Who Really Burned Atlanta?
Sometimes you just have to accept that there can never be a clear-cut answer to historical mysteries. Who burned Atlanta is one of those mysteries. Perhaps by asking a few questions in the time-honored method of investigating a murder, such inquiry will yield some interesting possibilities. Three criteria determine a valid suspect:
1. did someone have the means to commit the crime?
2. did someone have the opportunity to commit the crime?
3. did someone have the motive for committing the crime?
Let’s look at General Sherman first, since history (and GONE WITH THE WIND) have convicted him of burning Atlanta.
1. Did Sherman have the means to burn the city? Absolutely. With an army of 60,000 men rested, resupplied and ready for the next phase of a campaign whose objective they did not know, it would have taken no more than a regiment and a strong wind to torch the entire city.

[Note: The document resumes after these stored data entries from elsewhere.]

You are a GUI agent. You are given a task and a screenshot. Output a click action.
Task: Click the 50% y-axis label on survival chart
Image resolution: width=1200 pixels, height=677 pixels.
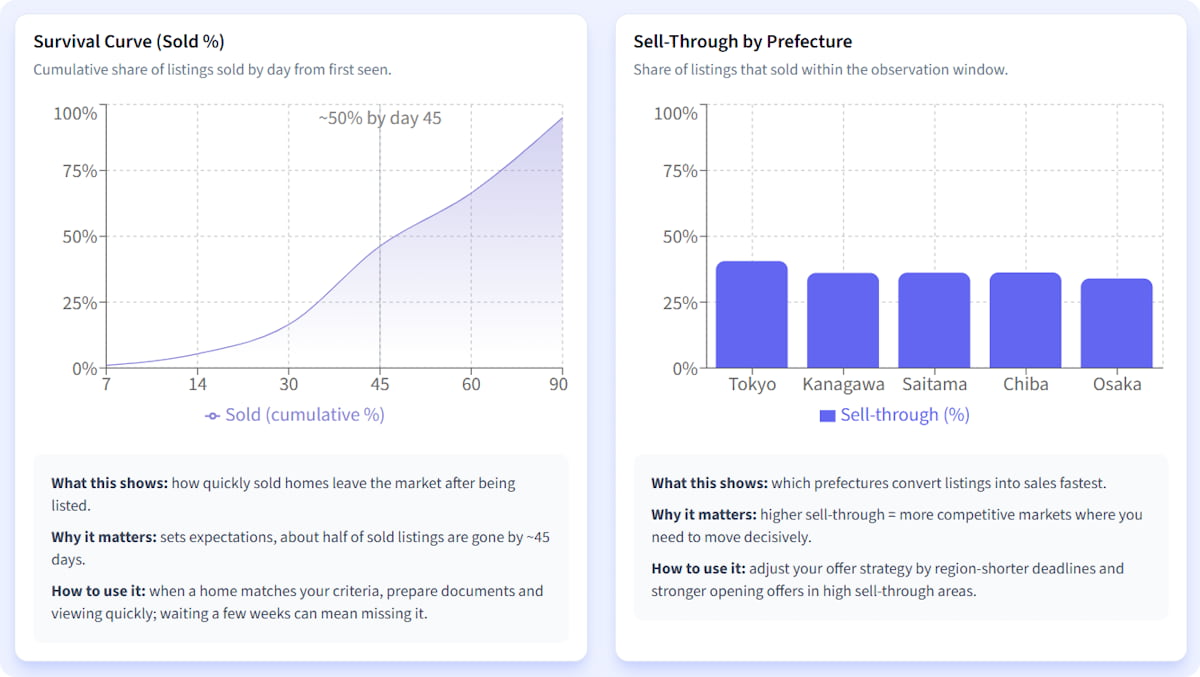(75, 237)
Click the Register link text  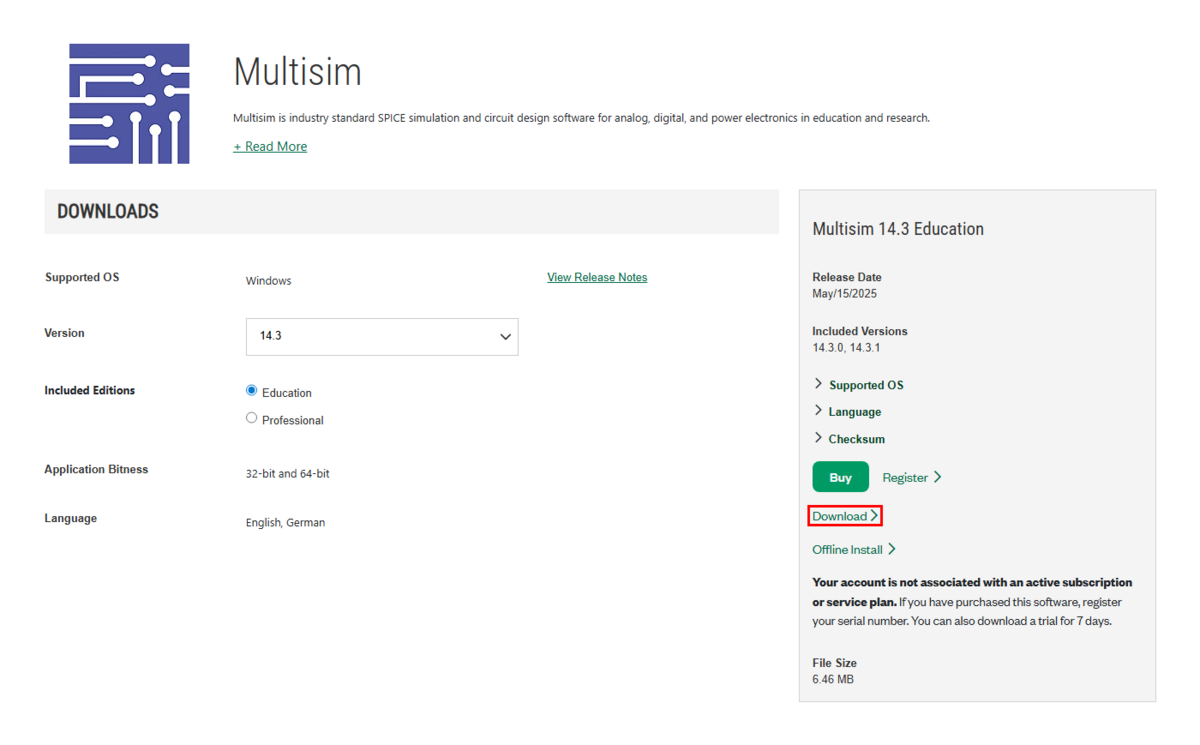pos(905,478)
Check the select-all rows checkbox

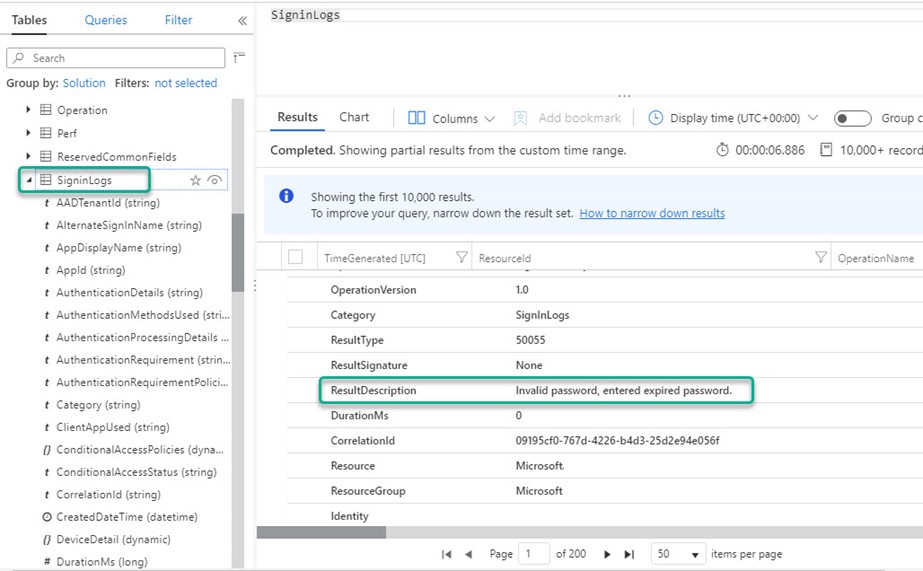tap(295, 258)
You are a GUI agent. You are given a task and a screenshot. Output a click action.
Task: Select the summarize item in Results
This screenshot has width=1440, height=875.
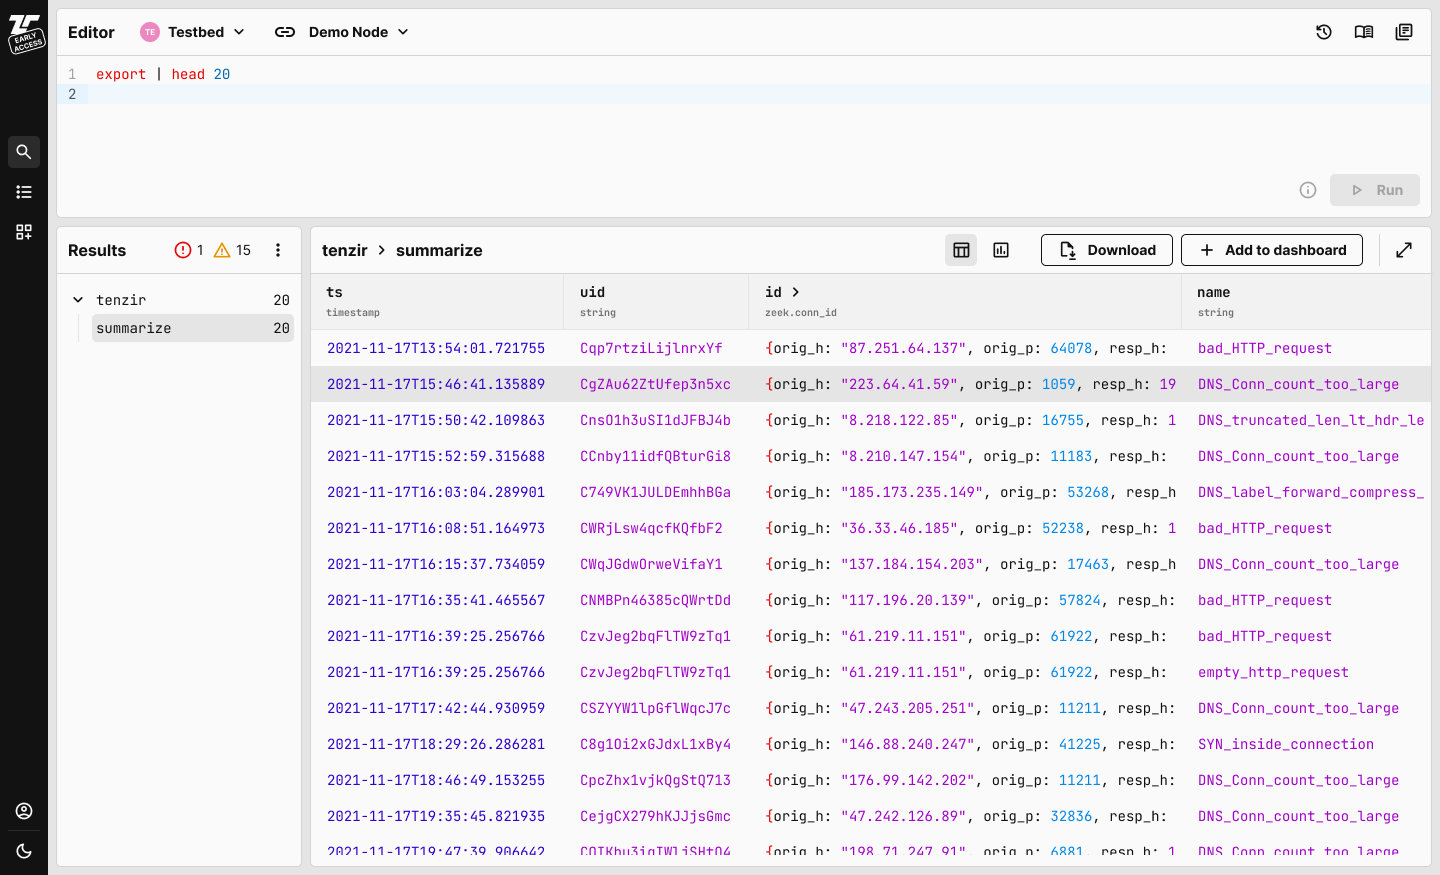[x=192, y=328]
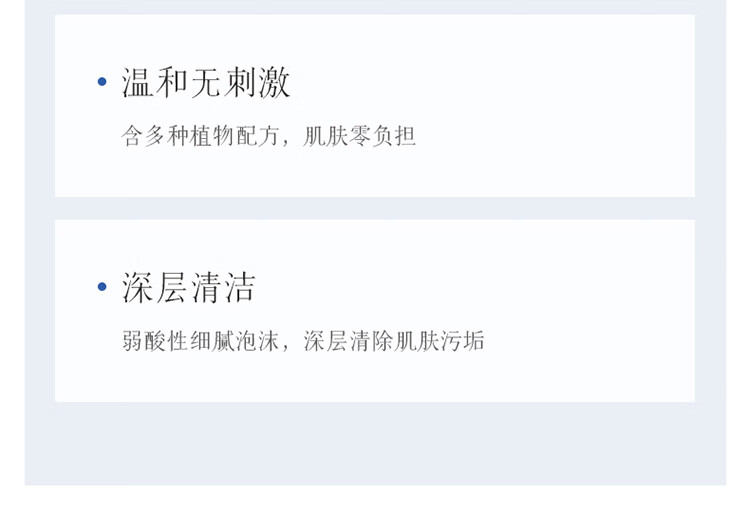Click the blue bullet beside 温和无刺激
Image resolution: width=750 pixels, height=530 pixels.
tap(102, 82)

2. Did Sherman have the opportunity to burn the city? Plenty. From the time he captured the city in early September until he set out on his March to the Sea in November, he could have done it whenever he wanted.
3. Did Sherman have a motive for burning Atlanta? This is where it gets fuzzier. True, there were storehouses of supplies Hood’s troops had left when they abandoned Atlanta, storehouses Sherman might not have wanted falling into Confederate hands once he left. The truth was that he did not need those supplies, since his secret plan for the March was to “forage liberally”. Perhaps he wanted to deny food to any residents of the city once they were allowed to return to the city, in the spirit of denying civilians of food to pass on to an army. But to starve civilians? (See below, cultivating goodwill in a beaten foe.) I’m not so sure. Then there is the possibility that he wanted to set an example to Southerners about what was in store as long as they resisted. He burned Columbia, which I believe was pure revenge on South Carolina, because it was the first state to secede and the most vocal from the earliest time for being the “cradle of secession”.
Let’s turn to General Hood and pose the same questions.
1. Means? No, unless he somehow convinced returning citizens or spies to do it.
2. Opportunity? Again, limited to either returning residents or spies infiltrated into the city.
3. Motive? Two strong ones. First, no one knew where Sherman was going, but it was logical to assume he needed supplies to get him there. Would someone want to deprive Sherman of supplies they assumed he needed? Clearly, ‘yes’. No one knew about his foraging orders that would make taking supplies unnecessary.
Next, let’s look at an overarching concern Lincoln, Grant and Sherman felt as they realized the Union would win the war, or at least imagined what kind of peace would be best for the country should they win it. They were deeply concerned about the possibility of a long, protracted guerrilla war waged by thousands of battle-hardened Confederate veterans. Years of assassinations and sabotage after surrender came loomed large in their thinking. Winning the war with a minimum of alienation of the civilian population and returning veterans dominated their planning. This is clearly demonstrated by the generous surrender terms tendered at Appomattox and Durham. Ironically, Sherman’s terms were so generous to his Southern foes that they were countermanded by Grant and Secretary of War Stanton, much to his own embarrassment! If the fear of guerrilla war was palpable, wouldn’t it be prudent not to kick a defeated populace when it was down? In this case, not burn a city whose military and strategic value (as a rail and communications hub) had already been destroyed months earlier?
If, on the other hand, you were a die-hard Confederate hell-bent on pursuing the war (like I believe Hood was) in the face of overwhelming force and repeated defeats, how better to instigate the defeated South to guerrilla war than by burning Atlanta and blaming the obvious culprit, the victor and devil incarnate, Sherman.
Where is Atticus Finch when we need him?